## What this task involves:
Lines that contain "agent" are to be copied from the material, every one of them.

## Available data:
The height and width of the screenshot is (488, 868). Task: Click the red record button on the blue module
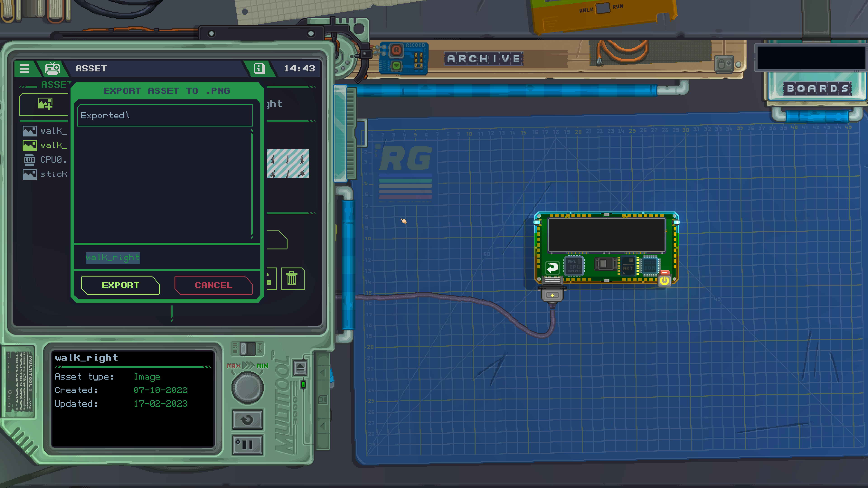(x=396, y=51)
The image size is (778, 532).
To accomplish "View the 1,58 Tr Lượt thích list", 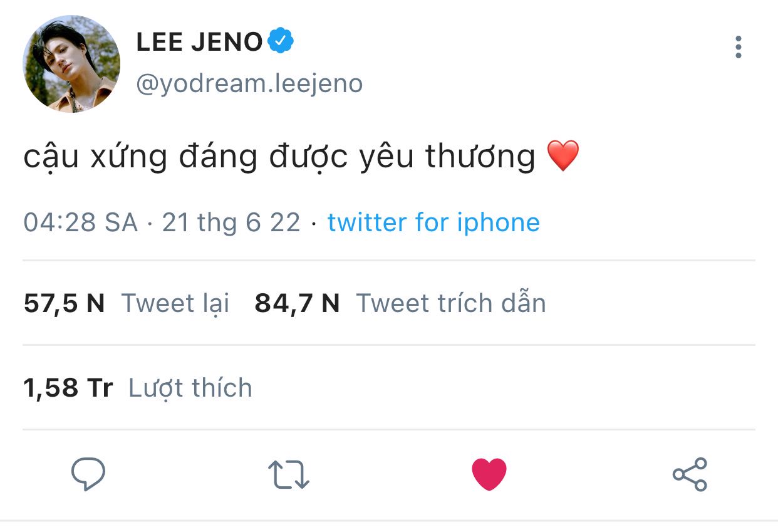I will [138, 388].
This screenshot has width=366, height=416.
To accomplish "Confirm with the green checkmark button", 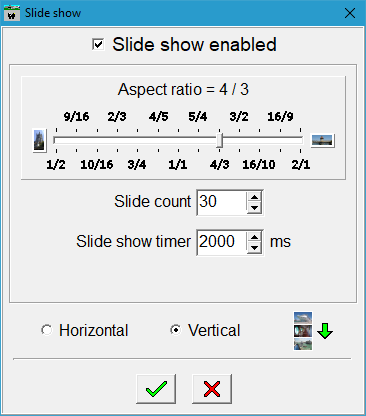I will pyautogui.click(x=156, y=389).
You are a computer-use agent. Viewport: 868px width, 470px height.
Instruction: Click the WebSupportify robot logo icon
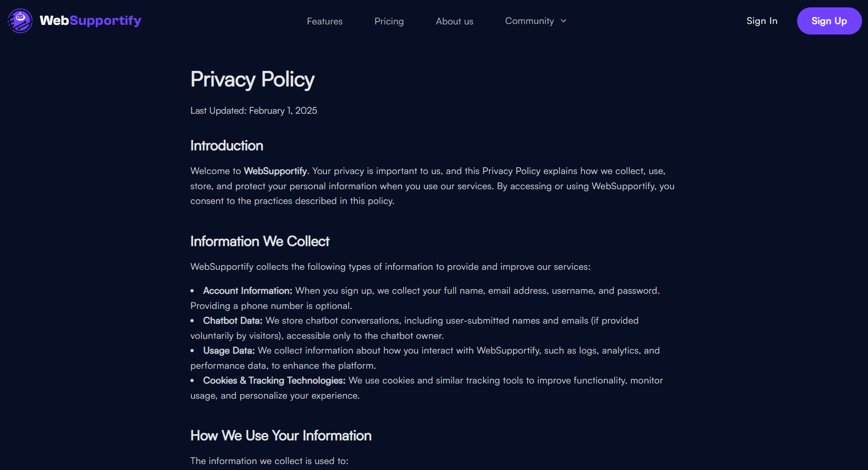tap(20, 21)
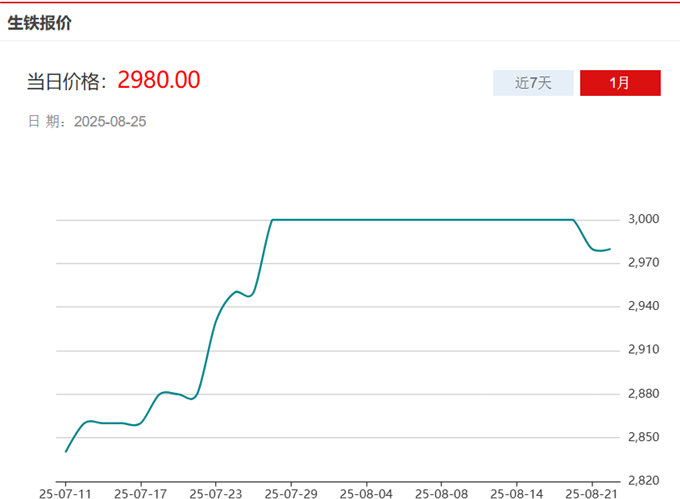Click the 2,910 y-axis value label
This screenshot has width=680, height=499.
(644, 350)
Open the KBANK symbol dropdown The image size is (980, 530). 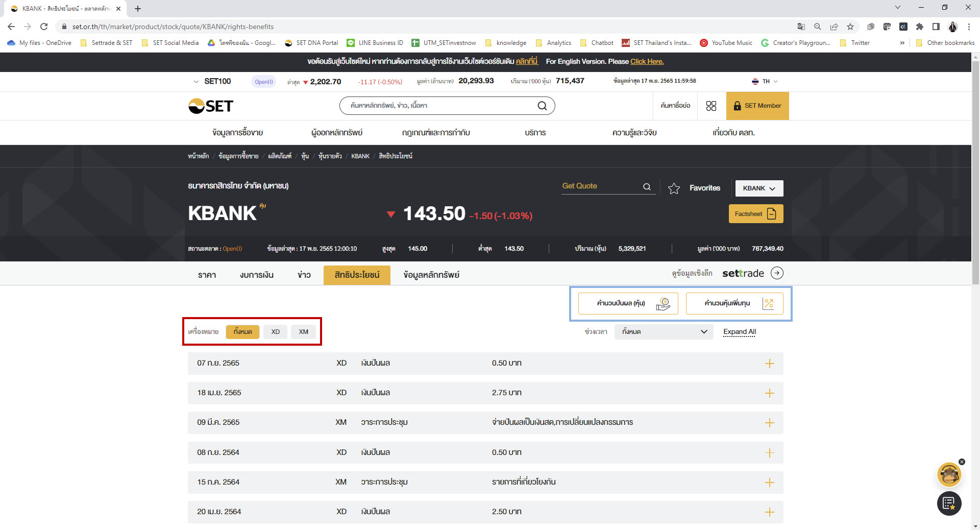pyautogui.click(x=759, y=188)
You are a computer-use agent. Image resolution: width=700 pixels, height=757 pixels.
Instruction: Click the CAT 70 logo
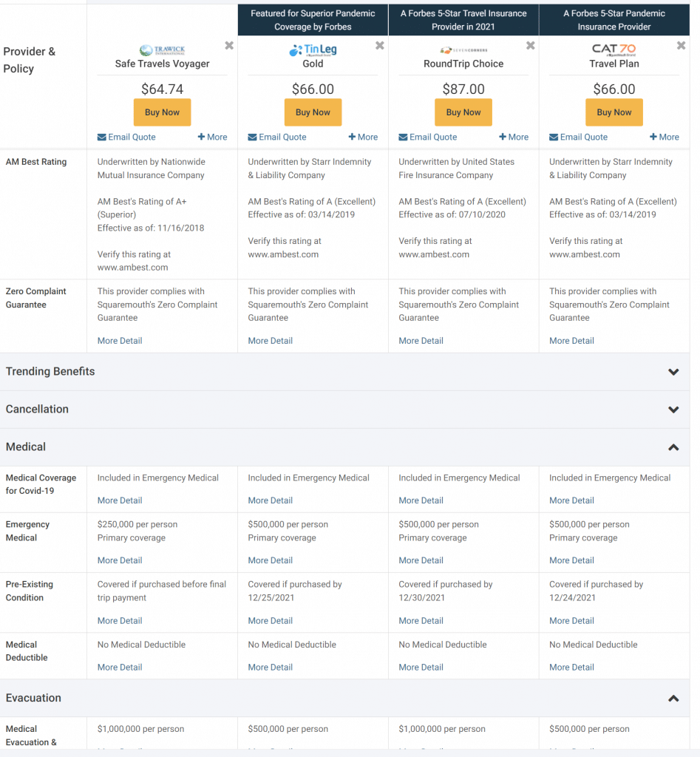pyautogui.click(x=614, y=50)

## Response to this exercise:
You are a computer-use agent. Viewport: 868px width, 470px height.
You are a computer-use agent. Image resolution: width=700 pixels, height=757 pixels.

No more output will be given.